Task details — Rewrite the material starting at the line containing "The height and width of the screenshot is (755, 755)." and ending at the line containing "point(212,4)", keeping every line, requests included. Multiply each coordinate in the answers by 1.5 and round to a whole number, with halves rounding up.

Input rows —

*-*-*

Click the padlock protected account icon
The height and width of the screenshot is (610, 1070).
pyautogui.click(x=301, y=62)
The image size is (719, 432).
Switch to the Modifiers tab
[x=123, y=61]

*-*-*

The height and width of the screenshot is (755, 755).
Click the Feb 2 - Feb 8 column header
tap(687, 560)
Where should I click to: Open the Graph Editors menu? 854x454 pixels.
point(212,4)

*-*-*

Task output —
The height and width of the screenshot is (755, 755).
Click the Feb 2 - Feb 8 column header
tap(1031, 840)
Where should I click to: Open the Graph Editors menu? 854x454 pixels.
point(318,6)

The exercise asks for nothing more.